Top of EXCERPTED TEXT

The findings of the State agency psychological consultant, Dan Vandivier, Ph.D., lends no support to Marcum's arguments. Dr. Vandivier found that there was insufficient evidence of any mental impairment. [Tr., p. 218] This was based on the fact that Marcum was "not willing to cooperate in regards to functional information or consultative examinations." [Tr., p. 230]

Other evidence of record supports that Marcum does not meet the listing for intellectual disabilities. Marcum lives independently, with her two sons. [Tr., p. 195] She manages her housekeeping, prepares food, takes medications, shops, and does laundry. She drives, manages her finances, watches television, and goes outside everyday. [Tr., p. 21]

There is no evidence that Marcum experienced deficiencies in "adaptive functioning" during the developmental period. See West v. Comm'r SSA, 240 F.Appx. 692, 698 (6th Cir. 2013). "Adaptive functioning includes a claimant's effectiveness in areas such as social skills, communication, and daily living skills." West, 240 F.Appx. at 698. Although Marcum states that she took special education classes in school, it is unclear that this was due to significantly subaverage intellectual functioning. Moreover, Marcum was released from the special education program and placed into standard classes when she was fourteen. [Tr., p. 215] Her school records show that she scored in the average intelligence range in second and third grades. [Tr., pp. 216, 217] The fact that Marcum has never been diagnosed with an intellectual disability is "probative" to the 12.05C determination. See Peterson v. Comm'r of Soc. Sec., 552 F.Appx. 533, 539 (6th Cir. 2014).

Bottom of EXCERPTED TEXT

DESCRIPTION OF THE TASK: Continue the court opinion on Marcum's disability claim from where it stops.

Top of RECORD SET

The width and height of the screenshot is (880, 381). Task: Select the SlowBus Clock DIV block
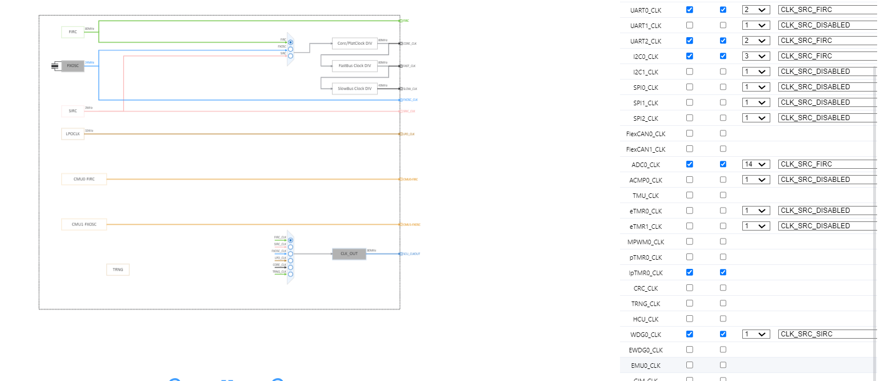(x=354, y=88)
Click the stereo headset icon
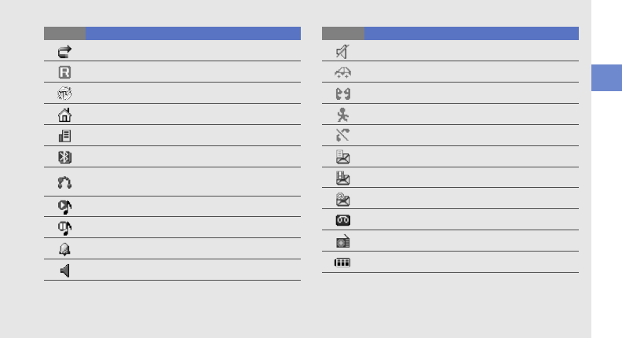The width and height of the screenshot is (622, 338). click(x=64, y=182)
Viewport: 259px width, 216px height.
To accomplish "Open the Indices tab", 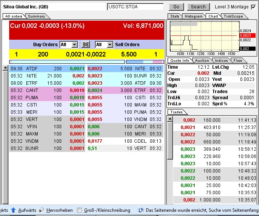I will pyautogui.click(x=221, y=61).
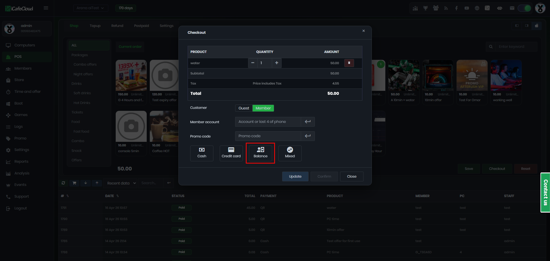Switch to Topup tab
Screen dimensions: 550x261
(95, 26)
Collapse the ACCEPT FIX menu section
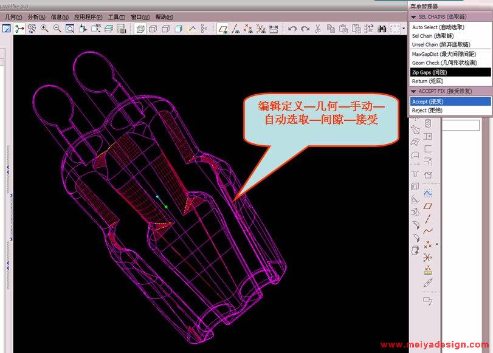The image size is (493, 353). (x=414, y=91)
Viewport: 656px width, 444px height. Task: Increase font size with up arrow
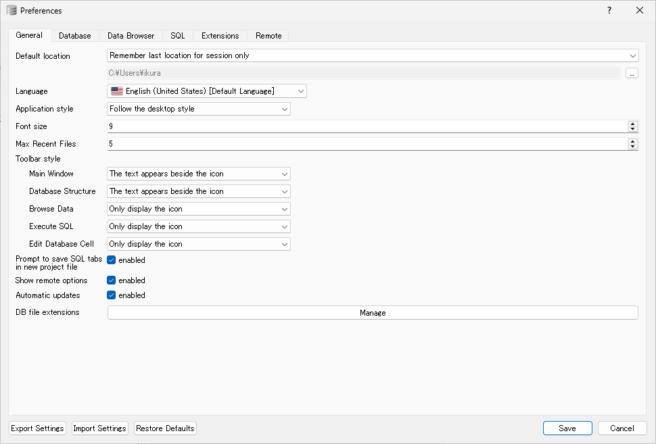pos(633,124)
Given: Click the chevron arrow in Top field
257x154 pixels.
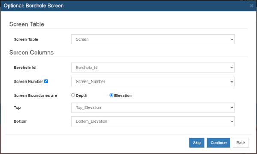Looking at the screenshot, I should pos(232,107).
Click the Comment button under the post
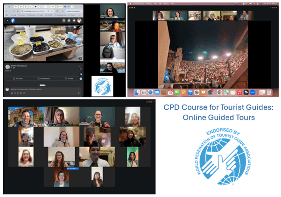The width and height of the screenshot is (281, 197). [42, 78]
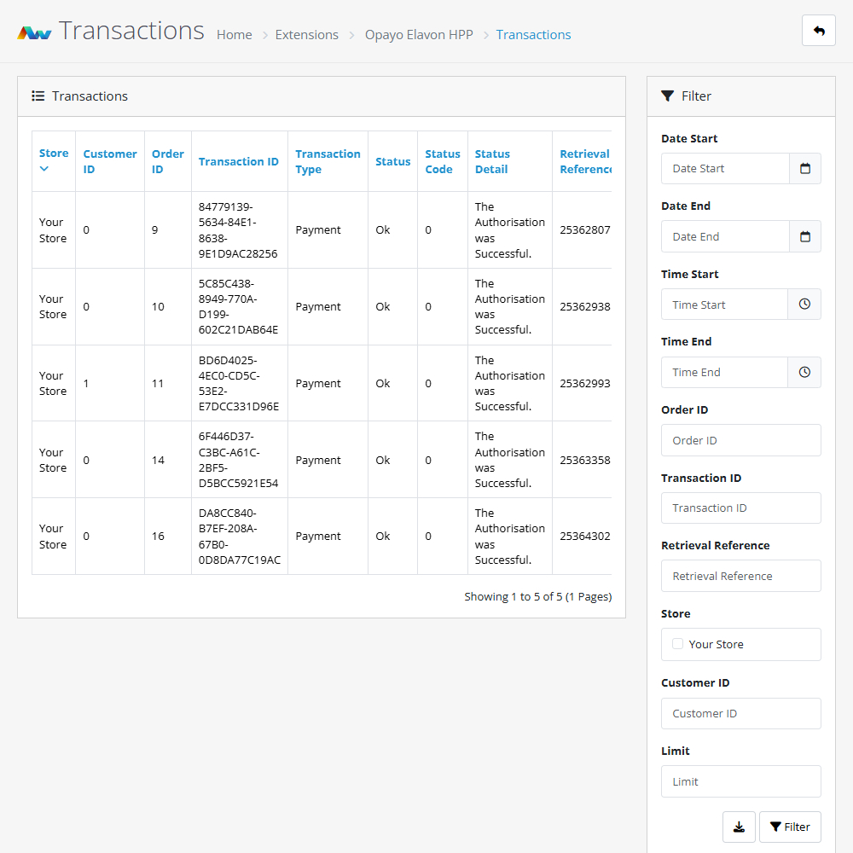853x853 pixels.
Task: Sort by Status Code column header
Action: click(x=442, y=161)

Bottom of RECORD SET

RESPONSE TO THE EXERCISE:
The Court also notes that the denial of benefits under the Act has been upheld in similar situations. See id. (citing Eddy v. Comm'r of Soc. Sec., 506 F.Appx. 508, 510 (6th Cir. 2012) (a claimant's eighth grade education with a history of special education classes did not establish deficits in adaptive functioning prior to age twenty-two); Foster, 279 F.3d at 352-55 (a ninth-grade education completed through special education classes, followed by numerous unsuccessful attempts at a GED, coupled with an adult full scale IQ of 69 did not establish adaptive functioning deficits prior to age twenty-two); cf. Hayes v. Comm'r of Soc. Sec., 357 F.Appx. 672, 676-77 (6th Cir. 2009) ("This Court has never held that poor academic performance, in and of itself, is sufficient to warrant a finding of onset of subaverage intellectual functioning before age twenty-two.")).

Nor is it reversible error that ALJ Reynolds failed to specifically discuss Listing 12.05. First, there is no indication in the record that Marcum intended to prove that she met the Listing for intellectual disabilities. The ALJ was not required to address every listing, or to discuss listings that the claimant clearly does not meet. See Sheeks v. Comm'r of Soc. Sec. Admin., 544 F.Appx. 639, 641-42 (6 th Cir. 2013). This is especially true where the claimant does not raise the issue before the ALJ. See id.

In summary, Marcum has failed to establish that she meets all of the requirements of Listing 12.05. Based on the medical evidence of record, Marcum has never been diagnosed with an intellectual disability. She has not shown that her adaptive functioning was significantly subaverage before the age of twenty-two. Rather, the tests that were provided show that she tested in average ranges at a young age, and she was eventually removed from special education classes. Although Marcum's IQ score was low, the consultative examiner concluded that her actual functioning was borderline, and that her ability to perform work-related tasks was fair. Accordingly, the ALJ's decision will be upheld.

IV.

Although Marcum suffers from some impairments, she has not established that she is disabled as defined by the Act. The ALJ did not err in his evaluation of Marcum's case; instead, his decision is supported by substantial evidence. Accordingly, it is hereby

ORDERED as follows:

1. Plaintiff Tonya G. Marcum's Motion for Summary Judgment [Record No. 12] is DENIED.

2. Defendant Carolyn W. Colvin's Motion for Summary Judgment [Record No. 15] is GRANTED.

3. The administrative decision of Administrative Law Judge Roger L. Reynolds will be AFFIRMED by separate Judgment entered this date.